By on Jan 25, 2012 in Environment, Europe, Science, World Comments
Magnetic Soap
Magnetic Soap
Image Credit: University of Bristol

A magnetic soap that could help in cleaning up oil spills has been developed by UK scientists, international news sites reported on Tuesday, January 24, 2012.

According to reports, scientists at the University of Bristol, led by Professor Julian Eastoe, have developed a soap composed of iron rich salts dissolved in water, which responds to a magnetic field when placed in solution.

The magnetic soap was reportedly produced by dissolving iron in a range of inert surfactant materials composed of chloride and bromide ions. The addition of the iron reportedly creates metallic centers within the soap particles.

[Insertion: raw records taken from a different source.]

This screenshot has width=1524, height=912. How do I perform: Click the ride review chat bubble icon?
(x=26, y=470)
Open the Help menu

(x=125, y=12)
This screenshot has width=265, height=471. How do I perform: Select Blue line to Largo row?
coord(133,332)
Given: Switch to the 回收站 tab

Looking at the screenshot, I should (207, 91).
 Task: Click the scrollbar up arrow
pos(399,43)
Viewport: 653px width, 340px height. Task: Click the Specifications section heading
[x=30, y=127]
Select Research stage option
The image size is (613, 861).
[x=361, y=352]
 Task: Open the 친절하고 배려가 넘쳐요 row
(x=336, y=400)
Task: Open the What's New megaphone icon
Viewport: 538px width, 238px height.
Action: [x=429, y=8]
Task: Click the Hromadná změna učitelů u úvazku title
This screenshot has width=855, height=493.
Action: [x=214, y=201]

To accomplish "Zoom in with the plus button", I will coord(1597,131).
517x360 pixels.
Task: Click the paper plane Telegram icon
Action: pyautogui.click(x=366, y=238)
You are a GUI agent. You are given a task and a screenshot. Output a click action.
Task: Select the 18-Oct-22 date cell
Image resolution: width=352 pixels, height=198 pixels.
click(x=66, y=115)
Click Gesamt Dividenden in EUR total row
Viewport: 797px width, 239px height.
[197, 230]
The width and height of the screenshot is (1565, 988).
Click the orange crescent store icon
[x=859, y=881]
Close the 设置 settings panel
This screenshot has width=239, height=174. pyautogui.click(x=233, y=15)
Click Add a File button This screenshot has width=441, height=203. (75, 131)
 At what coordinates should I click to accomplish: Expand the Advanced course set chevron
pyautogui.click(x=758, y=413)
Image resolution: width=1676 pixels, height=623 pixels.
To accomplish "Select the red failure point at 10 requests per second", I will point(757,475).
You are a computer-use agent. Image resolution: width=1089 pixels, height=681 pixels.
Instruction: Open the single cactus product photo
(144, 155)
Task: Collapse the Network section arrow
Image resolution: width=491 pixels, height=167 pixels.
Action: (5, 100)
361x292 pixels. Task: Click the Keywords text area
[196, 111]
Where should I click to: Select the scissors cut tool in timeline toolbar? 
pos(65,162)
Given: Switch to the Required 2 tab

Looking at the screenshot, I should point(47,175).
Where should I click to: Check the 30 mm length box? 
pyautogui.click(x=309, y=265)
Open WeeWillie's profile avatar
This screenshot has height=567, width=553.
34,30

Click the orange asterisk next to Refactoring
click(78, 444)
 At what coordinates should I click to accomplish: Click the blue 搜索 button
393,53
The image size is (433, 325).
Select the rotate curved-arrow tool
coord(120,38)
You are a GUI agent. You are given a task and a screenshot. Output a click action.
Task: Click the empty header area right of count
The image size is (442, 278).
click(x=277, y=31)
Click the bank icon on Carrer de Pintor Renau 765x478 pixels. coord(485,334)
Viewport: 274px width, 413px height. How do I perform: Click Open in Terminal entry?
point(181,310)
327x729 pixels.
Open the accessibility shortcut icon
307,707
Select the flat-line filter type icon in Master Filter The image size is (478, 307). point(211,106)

To test the new soap, it was placed in a test tube beneath layers of water and an oil-like substance. Using a magnet, they were able to overcome both surface tension and gravity to lift the soap through the layers and out of the tube.

Reports said that this magnetic soap can be used in response to cleaning up environmental disasters such as oil spills, in which concerns have been raised about the cleaning substance in use. A magnetic soap could easily be collected after cleaning, eventually reducing its impact on the environment.

“Any systems which act only when responding to an outside stimulus that has no effect on its composition is a major breakthrough as you can create products which only work when they are needed to. Also the ability to remove the surfactant after it has been added widens the potential applications to environmentally sensitive areas like oil spill clean ups where in the past concerns have been raised,” Peter Dowding, an industrial chemist, not involved in the research was quoted as saying.